LUXROBO: Creating Educational Coding Robots with CAN Transceiver Circuit
Tapping into its robot technology, Seoul, South Korea-based LUXROBO creates products that make electrical appliances smarter and easier to use. Founded by Sang Hun Oh, CEO, and Seung Bae Son, CTO, the company develops educational robots, an internet of things (IoT) platform, and modular robotics kits.
Hanjun Kim is the hardware technical lead at LUXROBO, working with a team responsible for the hardware design and production of all of the company’s products. “Our main objective is to provide the best technologies, tools, and services to make ideas a reality for anyone who wants to incorporate robotics into their ideas,” Hanjun said.
LUXROBO’s MODI platform provides a modular system for coding education, as well as DIY robotics and IoT applications. “Anyone can easily learn coding or create a solution using MODI, or through a coding program called MODI Studio. This proprietary technology is hard to find in other coding module companies,” said Hanjun.
LUXROBO’s MODI “robotics of things” platform makes it easy to create IoT and robotic devices.
- Lower BOM, enhance power efficiency, and reduce solution size. Also needed transceivers with low leakage current and low error rates.
- MAX3051 CAN transceiver
- MAX38902C linear regulator
- MAX8808 linear Li+ battery charger
- MAX8969 step-up converter
- MAX40200 ideal diode
- Reduced design cycle by about 10 weeks
- 15% increase in runtime of redesigned robotic modules with same battery capacity
- Enhanced product reliability
- Reduced solution footprint
LUXROBO sought replacements for some of the ICs in its products in order to achieve better performance. Conventional sensors and ICs, for example, have high leakage current that reduces battery efficiency and requires heat control. For its products, LUXROBO needed underlying technology that could lower their bill of materials (BOM), deliver power efficiency, and reduce solution size. The company also sought transceivers with low leakage current and low error rates.
Solution and Benefits
The LUXROBO team evaluated ICs from various vendors. For the CAN transceiver needed, the company found only two vendors with a 3.3V option. After a comparison, the team selected the MAX3051 low-supply-current CAN transceiver and, for its power solution, the MAX38902C low-noise 500mA LDO linear regulator. The company is also using the MAX8969 step-up converter, the MAX40200 1A ideal diode with ultra-low voltage drop, and the MAX8808 linear Li+ battery charger with integrated pass FET and thermal regulation. “In the case of the MAX3051, low data error rate and a competitive price were factors in our choice.
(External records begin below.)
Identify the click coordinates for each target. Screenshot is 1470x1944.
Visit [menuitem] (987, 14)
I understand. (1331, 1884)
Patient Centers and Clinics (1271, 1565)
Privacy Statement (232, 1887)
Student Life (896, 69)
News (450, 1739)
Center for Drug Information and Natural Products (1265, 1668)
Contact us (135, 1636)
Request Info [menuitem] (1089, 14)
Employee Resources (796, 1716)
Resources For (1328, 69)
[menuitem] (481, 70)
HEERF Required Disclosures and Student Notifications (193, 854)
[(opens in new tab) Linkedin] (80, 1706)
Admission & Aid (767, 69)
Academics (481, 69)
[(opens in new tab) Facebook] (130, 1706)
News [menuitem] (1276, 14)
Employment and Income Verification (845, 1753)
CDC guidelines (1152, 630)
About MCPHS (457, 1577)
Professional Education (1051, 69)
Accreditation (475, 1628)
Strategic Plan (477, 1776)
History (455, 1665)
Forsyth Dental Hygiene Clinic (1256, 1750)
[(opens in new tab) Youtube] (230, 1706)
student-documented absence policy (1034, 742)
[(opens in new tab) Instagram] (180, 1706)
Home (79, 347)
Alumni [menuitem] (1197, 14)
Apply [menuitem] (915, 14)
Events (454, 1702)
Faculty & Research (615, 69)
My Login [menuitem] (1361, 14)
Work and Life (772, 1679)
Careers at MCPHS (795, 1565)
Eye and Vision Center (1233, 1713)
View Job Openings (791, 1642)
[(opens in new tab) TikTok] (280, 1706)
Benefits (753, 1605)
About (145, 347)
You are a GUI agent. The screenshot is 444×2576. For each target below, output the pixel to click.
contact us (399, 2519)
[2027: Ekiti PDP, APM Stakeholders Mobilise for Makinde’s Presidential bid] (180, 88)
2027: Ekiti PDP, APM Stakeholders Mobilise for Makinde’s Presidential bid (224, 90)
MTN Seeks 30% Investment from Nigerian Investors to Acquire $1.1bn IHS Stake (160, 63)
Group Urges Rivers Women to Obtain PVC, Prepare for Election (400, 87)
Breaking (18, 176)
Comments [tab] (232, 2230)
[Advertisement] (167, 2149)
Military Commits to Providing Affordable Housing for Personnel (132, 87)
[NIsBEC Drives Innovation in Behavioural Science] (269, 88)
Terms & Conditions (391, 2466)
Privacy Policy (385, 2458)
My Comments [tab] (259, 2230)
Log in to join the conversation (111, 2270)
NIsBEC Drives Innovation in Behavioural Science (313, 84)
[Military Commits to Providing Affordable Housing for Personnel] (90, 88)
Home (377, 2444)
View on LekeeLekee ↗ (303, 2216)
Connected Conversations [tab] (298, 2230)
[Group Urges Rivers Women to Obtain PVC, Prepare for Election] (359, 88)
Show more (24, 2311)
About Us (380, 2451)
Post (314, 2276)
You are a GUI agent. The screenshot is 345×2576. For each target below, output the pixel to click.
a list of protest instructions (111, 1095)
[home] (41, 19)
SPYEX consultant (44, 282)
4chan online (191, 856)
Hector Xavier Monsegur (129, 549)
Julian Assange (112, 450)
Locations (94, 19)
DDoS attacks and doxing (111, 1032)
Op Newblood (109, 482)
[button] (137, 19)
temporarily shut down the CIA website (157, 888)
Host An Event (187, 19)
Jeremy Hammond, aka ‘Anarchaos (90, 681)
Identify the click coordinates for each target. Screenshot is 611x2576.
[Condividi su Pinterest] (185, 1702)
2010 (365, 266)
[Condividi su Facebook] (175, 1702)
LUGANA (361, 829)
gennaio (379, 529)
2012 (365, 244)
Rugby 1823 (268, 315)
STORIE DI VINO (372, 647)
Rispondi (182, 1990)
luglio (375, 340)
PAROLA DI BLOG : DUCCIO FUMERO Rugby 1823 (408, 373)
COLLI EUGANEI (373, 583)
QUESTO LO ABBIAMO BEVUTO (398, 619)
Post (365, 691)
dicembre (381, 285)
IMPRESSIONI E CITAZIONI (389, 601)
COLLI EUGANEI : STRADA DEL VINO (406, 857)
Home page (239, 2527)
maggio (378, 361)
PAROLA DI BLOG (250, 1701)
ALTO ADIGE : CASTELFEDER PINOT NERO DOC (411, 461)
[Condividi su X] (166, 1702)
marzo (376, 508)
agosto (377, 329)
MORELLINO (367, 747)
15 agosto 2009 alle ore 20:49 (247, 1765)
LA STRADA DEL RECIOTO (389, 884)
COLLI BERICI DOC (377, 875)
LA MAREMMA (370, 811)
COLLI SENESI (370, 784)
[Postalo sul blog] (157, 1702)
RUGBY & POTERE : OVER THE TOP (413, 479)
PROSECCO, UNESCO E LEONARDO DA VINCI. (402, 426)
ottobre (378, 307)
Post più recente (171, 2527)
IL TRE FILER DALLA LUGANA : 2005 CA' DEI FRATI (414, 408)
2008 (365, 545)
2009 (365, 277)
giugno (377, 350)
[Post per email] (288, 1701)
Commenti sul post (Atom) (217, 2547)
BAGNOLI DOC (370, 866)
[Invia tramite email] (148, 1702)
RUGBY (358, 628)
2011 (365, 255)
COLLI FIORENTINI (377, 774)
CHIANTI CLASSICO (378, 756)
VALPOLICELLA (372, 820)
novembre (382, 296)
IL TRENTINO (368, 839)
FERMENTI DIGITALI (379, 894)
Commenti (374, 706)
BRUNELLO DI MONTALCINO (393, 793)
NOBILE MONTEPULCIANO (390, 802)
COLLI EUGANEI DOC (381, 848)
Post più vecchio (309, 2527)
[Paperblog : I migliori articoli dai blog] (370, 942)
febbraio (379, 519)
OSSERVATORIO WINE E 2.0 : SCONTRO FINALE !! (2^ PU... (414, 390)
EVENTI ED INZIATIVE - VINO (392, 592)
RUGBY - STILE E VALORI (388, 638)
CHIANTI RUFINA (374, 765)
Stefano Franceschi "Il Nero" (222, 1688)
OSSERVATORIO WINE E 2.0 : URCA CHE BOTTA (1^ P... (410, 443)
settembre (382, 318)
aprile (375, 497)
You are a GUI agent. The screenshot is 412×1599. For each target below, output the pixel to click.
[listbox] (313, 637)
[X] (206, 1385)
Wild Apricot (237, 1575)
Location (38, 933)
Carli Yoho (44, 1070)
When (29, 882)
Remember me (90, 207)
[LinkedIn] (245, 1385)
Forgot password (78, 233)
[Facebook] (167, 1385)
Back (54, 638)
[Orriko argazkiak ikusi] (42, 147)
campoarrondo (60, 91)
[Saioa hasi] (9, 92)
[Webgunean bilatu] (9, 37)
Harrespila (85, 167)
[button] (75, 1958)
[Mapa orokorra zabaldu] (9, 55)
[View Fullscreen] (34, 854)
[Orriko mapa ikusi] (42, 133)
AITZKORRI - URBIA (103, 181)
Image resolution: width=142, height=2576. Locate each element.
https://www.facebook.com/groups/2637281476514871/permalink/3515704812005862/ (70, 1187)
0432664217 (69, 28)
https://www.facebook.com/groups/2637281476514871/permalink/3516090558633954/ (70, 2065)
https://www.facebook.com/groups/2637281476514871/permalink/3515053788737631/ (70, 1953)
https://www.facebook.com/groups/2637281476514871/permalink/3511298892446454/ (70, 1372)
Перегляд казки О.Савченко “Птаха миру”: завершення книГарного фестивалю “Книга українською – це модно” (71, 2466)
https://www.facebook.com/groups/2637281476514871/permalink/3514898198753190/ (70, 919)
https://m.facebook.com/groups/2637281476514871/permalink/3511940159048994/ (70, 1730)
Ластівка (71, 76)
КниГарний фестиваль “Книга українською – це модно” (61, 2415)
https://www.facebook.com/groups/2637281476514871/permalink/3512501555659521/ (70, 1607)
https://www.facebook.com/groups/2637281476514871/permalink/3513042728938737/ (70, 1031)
And the MAX38902C was regarded for its low leakage current, efficiency, and price,” said Hanjun.
By replacing some of their legacy ICs with Maxim counterparts, LUXROBO is reducing the design cycle and shrinking the solution footprint of its products. “The CAN transceiver, switching regulators, and linear regulators have many modules that replace our existing circuit pin-to-pin, thus reducing the design cycle. We reduced the design cycle by approximately 10 weeks for our 15 re-designed modules and a new product,” noted Hanjun. “Also, the MAX38902C, MAX8969, and MAX40200 are WLPs, so the solution composition is possible with very small area compared to third-party products.”
In addition, the company is also benefiting from a power efficiency standpoint. “The low quiescent current and high conversion efficiency of the MAX8969 provides a 15% increase in runtime over the same battery capacity,” Hanjun said. “In the case of our existing products, dropout was severe in the high current environment, but the Maxim ICs provided almost the same performance as the datasheet specification. This greatly contributed to product reliability.”
Looking ahead, LUXROBO plans to integrate Maxim ICs into its audio, power, and circuit protection solutions for its new products.